The present study investigates the antiParkinsonian activity of dipeptidyl peptidase‑4 (DPP‑IV) inhibitor,
linagliptin. The experimental Parkinson’s disease (PD) was induced by administration of rotenone at a
dose of 1.5 mg/kg at alternate day subcutaneously for 21 days. Standard drug (levodopa‑200 mg/kg
and carbidopa‑50 mg/kg) and treatment drug (linagliptin‑5 mg/kg, 10 mg/kg, and 20mg/kg) were
administered orally daily 1 h before rotenone administration. In a rat rotenone model, linagliptin
improved muscle coordination, motor performance, and corrected akinesia.
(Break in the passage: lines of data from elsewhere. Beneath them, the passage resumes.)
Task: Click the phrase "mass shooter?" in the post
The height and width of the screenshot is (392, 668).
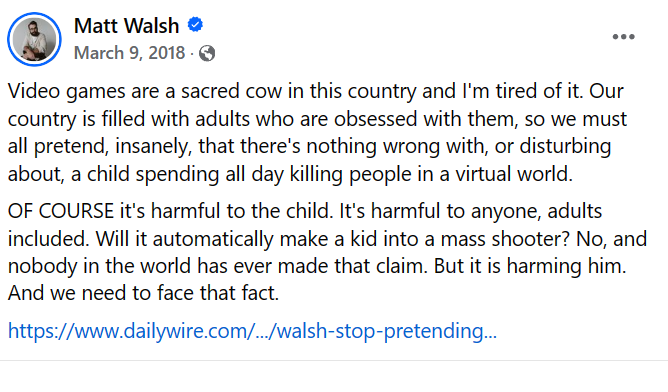Action: tap(505, 239)
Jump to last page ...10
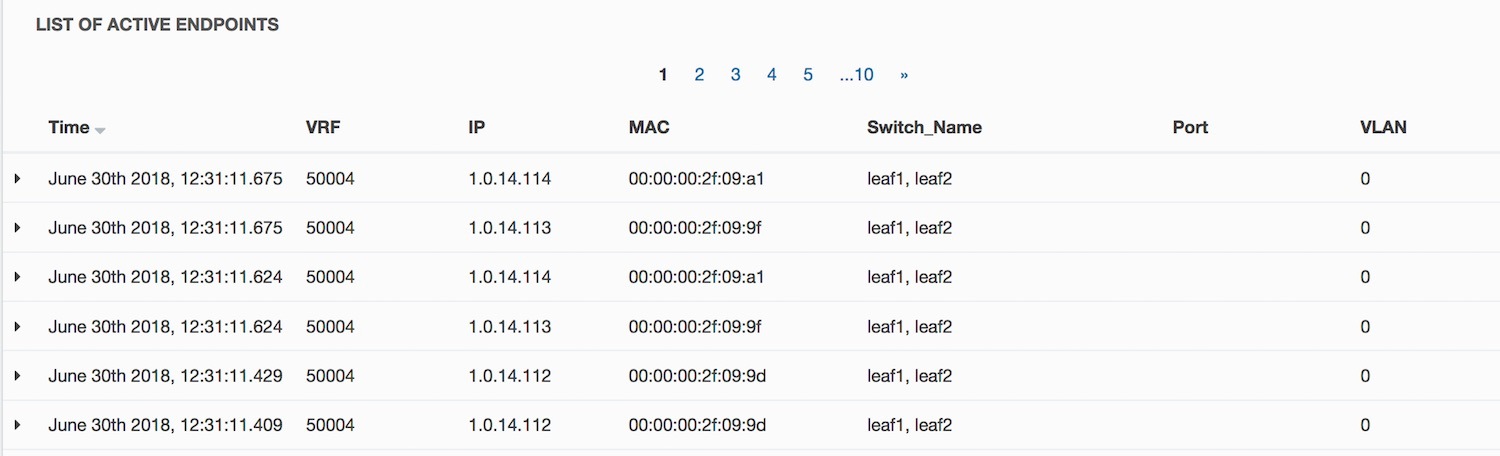1500x456 pixels. 856,75
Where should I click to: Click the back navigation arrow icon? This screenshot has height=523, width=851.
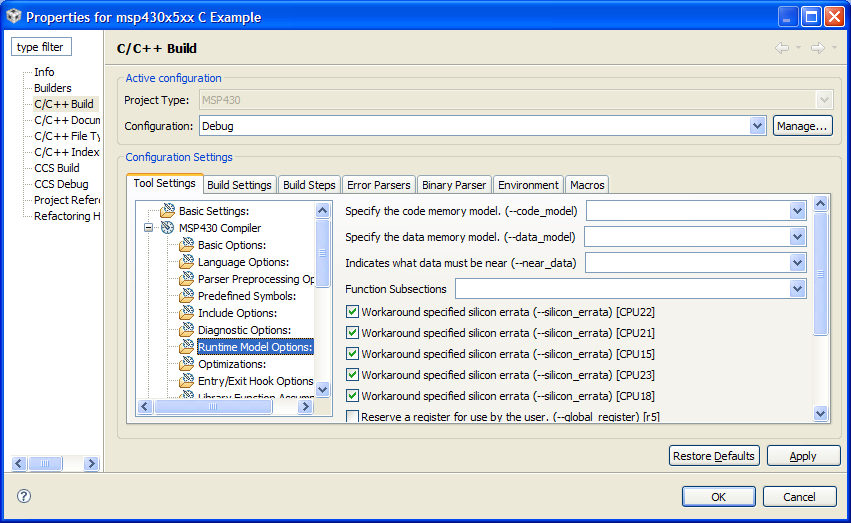point(781,48)
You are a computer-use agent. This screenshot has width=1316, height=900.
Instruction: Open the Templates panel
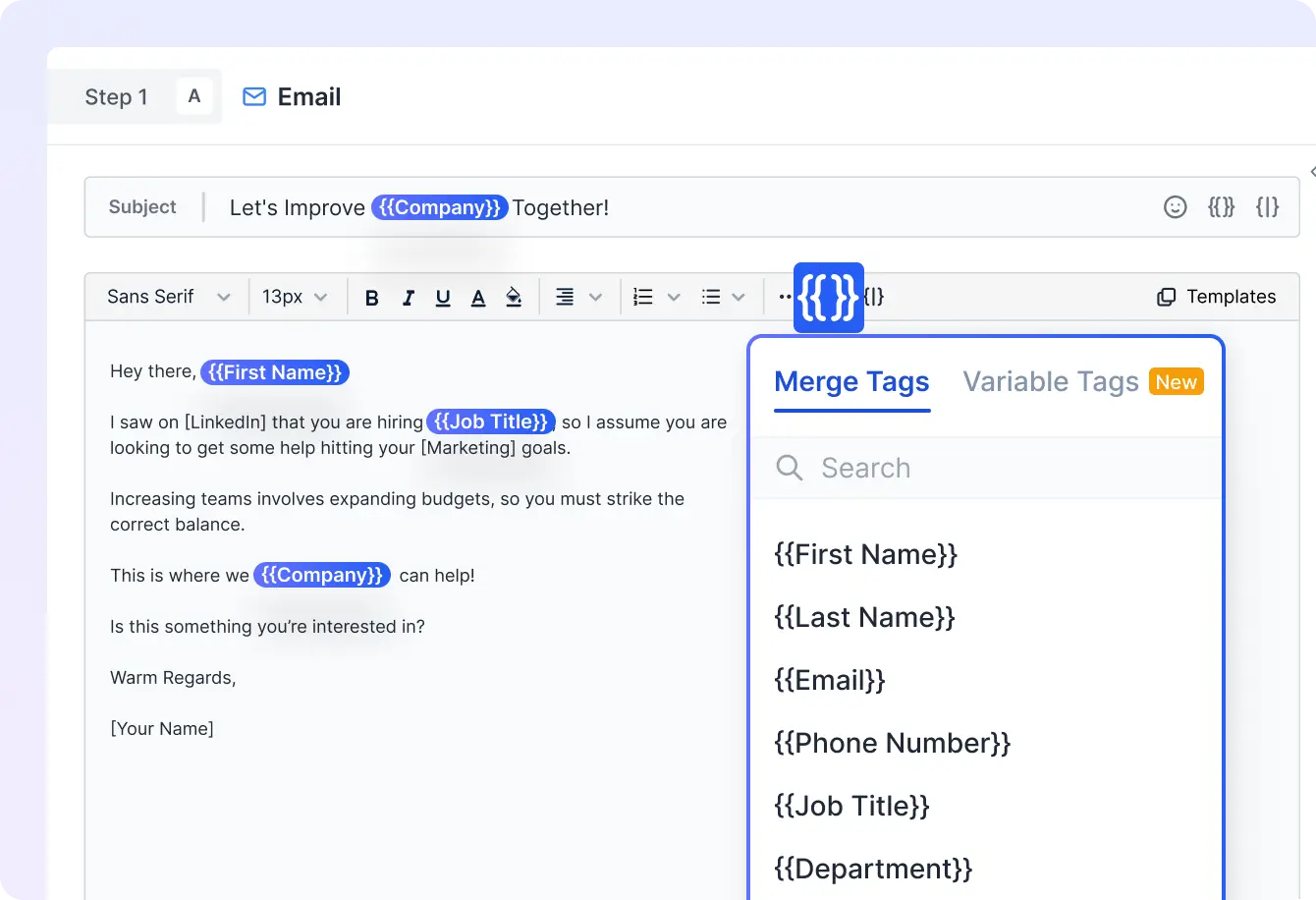coord(1215,296)
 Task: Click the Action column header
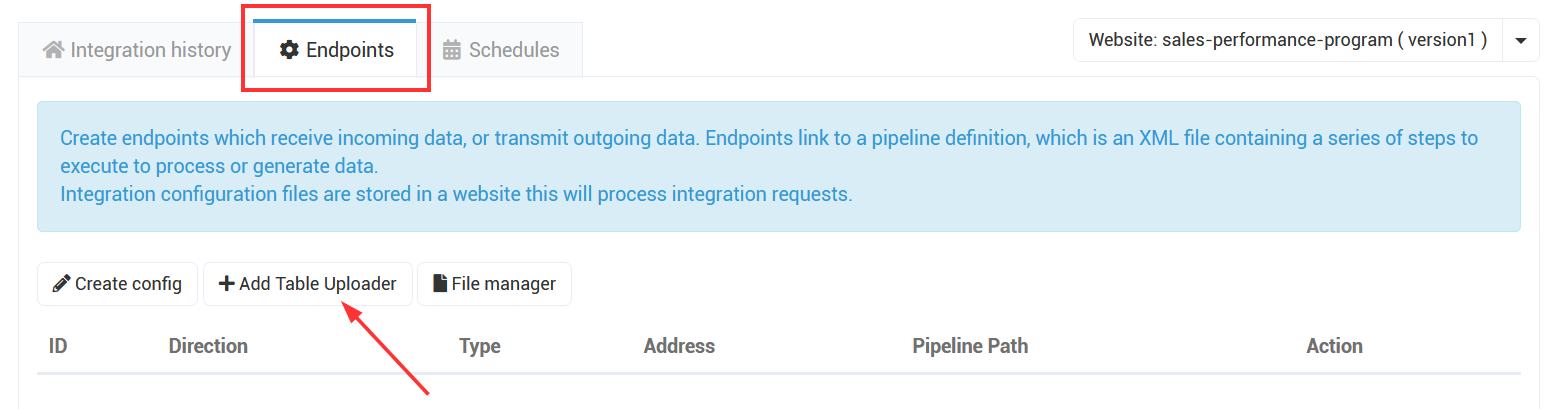click(1334, 346)
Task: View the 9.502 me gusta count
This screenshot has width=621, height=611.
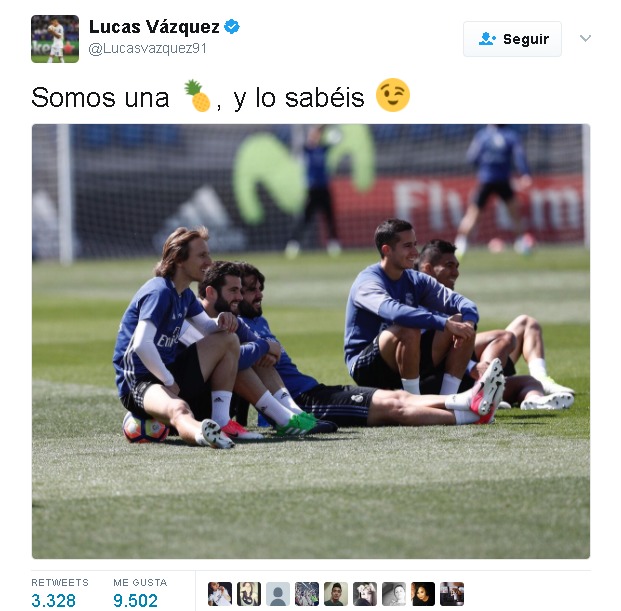Action: click(135, 601)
Pretreatment with
linagliptin showed significant higher levels of superoxide dismutase, catalase, and glutathione in
brain homogenate of animals. Linagliptin significantly elevated the levels of striatal DA and active
glucagon‑like peptide 1 in brain homogenate of animals. Furthermore, linagliptin amended alterations
induced by rotenone in the thiobarbituric acid reactive substances and inflammatory marker such as
tumor necrosis factor‑α level. The results of the present study indicate the neuroprotective potential
of linagliptin for the management of PD might be due to remarkable improvement in motor functions,
antioxidant, anti‑inflammatory, anti‑apoptotic, and neuroprotective mechanisms.